■ PROBLEM TO WORK ON
Look through the data below. Pick out the lines holding the string "address".

■ INPUT RECORDS
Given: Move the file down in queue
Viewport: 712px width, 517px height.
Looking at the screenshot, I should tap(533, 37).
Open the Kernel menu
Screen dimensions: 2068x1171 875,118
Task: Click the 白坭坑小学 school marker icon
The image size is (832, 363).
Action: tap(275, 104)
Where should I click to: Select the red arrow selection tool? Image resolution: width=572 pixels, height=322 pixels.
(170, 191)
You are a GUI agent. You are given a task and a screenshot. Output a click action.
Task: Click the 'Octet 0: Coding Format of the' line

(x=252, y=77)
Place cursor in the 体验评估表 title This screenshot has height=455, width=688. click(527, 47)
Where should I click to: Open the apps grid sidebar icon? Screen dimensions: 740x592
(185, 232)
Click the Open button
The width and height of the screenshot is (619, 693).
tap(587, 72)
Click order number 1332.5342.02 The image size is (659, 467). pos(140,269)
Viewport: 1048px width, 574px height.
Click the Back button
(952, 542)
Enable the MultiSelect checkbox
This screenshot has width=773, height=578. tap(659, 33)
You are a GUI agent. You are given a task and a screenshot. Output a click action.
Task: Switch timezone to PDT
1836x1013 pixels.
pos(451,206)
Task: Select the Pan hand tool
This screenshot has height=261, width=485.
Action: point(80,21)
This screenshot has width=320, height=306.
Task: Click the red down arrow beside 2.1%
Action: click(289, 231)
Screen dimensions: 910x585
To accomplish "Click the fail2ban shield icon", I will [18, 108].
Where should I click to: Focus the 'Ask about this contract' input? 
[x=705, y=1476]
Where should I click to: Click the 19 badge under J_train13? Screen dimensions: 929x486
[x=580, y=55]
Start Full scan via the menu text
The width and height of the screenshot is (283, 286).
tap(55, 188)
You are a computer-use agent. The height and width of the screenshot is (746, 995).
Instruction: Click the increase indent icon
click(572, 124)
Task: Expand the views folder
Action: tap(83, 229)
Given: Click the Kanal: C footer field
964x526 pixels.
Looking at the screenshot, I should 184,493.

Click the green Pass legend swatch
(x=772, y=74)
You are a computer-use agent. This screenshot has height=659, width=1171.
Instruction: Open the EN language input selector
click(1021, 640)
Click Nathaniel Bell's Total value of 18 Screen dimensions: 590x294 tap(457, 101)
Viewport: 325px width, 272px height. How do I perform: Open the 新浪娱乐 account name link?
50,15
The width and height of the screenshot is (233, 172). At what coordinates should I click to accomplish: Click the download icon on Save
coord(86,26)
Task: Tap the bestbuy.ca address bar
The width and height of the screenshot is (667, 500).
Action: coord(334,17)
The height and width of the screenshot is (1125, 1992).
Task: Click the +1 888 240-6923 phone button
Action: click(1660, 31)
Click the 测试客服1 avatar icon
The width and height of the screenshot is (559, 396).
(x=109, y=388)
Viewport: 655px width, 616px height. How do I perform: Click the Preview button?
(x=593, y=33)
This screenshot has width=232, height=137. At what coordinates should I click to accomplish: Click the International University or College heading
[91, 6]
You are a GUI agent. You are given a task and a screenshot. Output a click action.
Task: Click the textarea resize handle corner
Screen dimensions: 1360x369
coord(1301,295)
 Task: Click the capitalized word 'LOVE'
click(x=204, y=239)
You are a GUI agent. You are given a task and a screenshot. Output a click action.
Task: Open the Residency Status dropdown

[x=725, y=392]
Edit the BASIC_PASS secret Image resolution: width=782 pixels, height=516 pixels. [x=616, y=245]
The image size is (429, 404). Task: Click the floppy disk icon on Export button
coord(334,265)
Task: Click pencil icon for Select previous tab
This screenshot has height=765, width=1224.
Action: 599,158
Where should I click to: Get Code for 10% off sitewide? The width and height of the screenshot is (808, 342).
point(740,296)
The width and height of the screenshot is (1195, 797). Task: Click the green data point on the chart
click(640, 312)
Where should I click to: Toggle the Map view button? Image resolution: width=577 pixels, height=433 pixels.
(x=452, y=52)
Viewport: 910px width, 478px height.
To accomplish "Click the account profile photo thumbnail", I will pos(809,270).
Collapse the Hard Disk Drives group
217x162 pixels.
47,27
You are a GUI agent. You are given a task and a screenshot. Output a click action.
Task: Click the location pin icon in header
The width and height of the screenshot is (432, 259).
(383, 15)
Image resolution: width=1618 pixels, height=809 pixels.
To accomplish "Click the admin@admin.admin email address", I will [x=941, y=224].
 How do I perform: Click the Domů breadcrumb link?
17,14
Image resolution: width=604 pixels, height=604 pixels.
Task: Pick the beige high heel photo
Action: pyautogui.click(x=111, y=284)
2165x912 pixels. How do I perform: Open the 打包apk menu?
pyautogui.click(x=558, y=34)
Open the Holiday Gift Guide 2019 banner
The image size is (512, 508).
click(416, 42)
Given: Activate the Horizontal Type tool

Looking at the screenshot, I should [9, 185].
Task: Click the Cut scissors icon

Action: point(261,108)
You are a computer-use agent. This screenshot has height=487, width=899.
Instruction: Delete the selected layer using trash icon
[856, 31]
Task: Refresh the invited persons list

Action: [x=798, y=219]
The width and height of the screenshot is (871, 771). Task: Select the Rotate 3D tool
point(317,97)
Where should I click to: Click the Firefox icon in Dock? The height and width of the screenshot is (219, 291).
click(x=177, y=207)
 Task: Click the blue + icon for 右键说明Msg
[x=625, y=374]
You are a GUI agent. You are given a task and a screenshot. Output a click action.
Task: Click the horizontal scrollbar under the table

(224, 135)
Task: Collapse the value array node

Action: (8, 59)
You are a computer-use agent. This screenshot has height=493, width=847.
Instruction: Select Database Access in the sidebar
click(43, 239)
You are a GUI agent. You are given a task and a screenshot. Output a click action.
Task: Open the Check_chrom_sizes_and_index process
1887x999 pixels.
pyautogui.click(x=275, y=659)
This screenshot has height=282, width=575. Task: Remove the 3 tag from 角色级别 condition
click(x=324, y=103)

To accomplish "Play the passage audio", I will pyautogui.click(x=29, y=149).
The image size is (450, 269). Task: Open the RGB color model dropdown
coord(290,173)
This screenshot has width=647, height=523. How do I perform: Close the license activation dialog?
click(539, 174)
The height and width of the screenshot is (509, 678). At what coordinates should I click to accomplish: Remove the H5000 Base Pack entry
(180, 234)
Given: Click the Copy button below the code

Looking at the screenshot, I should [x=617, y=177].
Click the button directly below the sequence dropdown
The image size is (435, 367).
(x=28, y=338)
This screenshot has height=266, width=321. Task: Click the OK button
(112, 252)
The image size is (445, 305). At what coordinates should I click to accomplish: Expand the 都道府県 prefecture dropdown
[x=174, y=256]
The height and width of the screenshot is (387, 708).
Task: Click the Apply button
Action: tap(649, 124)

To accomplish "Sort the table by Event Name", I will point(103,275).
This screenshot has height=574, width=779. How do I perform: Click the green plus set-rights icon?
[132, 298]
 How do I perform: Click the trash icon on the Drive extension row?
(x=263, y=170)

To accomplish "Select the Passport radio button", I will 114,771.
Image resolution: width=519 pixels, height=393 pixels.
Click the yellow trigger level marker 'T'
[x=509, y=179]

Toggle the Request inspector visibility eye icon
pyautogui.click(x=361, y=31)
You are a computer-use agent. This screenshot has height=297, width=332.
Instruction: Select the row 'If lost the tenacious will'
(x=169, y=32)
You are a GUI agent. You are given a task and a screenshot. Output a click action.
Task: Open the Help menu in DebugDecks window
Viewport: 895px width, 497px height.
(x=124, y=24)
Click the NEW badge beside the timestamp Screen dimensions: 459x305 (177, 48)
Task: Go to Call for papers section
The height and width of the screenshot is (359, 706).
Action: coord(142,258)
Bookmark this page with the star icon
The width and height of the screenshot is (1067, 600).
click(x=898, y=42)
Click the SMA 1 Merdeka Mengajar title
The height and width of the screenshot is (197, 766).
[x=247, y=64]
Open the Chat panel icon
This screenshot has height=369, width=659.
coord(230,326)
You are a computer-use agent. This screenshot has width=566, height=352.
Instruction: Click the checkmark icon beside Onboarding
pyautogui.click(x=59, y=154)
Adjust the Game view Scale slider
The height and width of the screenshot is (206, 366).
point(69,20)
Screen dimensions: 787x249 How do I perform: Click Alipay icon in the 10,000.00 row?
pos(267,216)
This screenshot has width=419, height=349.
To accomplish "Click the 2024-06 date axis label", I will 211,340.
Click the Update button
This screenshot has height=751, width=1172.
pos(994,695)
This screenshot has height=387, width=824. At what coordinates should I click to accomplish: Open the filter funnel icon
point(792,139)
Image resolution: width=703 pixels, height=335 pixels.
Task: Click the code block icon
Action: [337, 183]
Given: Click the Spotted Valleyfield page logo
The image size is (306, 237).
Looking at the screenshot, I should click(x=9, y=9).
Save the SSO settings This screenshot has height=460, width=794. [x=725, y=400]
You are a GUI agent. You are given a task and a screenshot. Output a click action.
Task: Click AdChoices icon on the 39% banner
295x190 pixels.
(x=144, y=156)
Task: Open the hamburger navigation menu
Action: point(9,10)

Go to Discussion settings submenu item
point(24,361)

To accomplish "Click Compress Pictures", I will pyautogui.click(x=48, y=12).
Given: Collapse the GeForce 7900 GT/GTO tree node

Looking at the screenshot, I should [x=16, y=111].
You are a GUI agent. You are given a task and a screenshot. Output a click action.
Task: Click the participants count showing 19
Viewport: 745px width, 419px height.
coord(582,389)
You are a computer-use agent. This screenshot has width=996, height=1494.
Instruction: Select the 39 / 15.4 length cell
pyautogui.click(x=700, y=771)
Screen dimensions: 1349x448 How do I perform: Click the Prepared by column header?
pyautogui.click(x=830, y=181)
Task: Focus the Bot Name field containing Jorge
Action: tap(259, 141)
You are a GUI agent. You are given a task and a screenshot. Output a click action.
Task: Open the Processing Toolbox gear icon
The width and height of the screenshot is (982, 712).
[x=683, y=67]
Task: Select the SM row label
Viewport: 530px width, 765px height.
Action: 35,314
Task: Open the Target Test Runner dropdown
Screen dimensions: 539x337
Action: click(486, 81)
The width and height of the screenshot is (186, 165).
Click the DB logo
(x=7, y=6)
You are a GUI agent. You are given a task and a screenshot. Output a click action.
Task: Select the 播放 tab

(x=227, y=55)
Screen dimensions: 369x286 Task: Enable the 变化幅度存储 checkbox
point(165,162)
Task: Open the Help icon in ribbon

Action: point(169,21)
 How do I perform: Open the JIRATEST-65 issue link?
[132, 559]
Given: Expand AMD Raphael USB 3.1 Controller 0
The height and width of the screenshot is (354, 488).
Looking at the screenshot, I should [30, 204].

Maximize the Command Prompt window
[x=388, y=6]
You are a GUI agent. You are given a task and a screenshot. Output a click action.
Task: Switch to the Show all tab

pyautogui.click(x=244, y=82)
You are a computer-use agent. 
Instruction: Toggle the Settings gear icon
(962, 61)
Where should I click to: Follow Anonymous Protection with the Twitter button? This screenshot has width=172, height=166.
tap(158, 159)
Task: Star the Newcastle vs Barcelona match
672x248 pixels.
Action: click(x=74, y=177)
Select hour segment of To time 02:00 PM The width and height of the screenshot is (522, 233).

■ FINAL ANSWER
Task: Tap the bestbuy.ca address bar
To accomplish "Click the admin@admin.admin email address", I will [x=941, y=224].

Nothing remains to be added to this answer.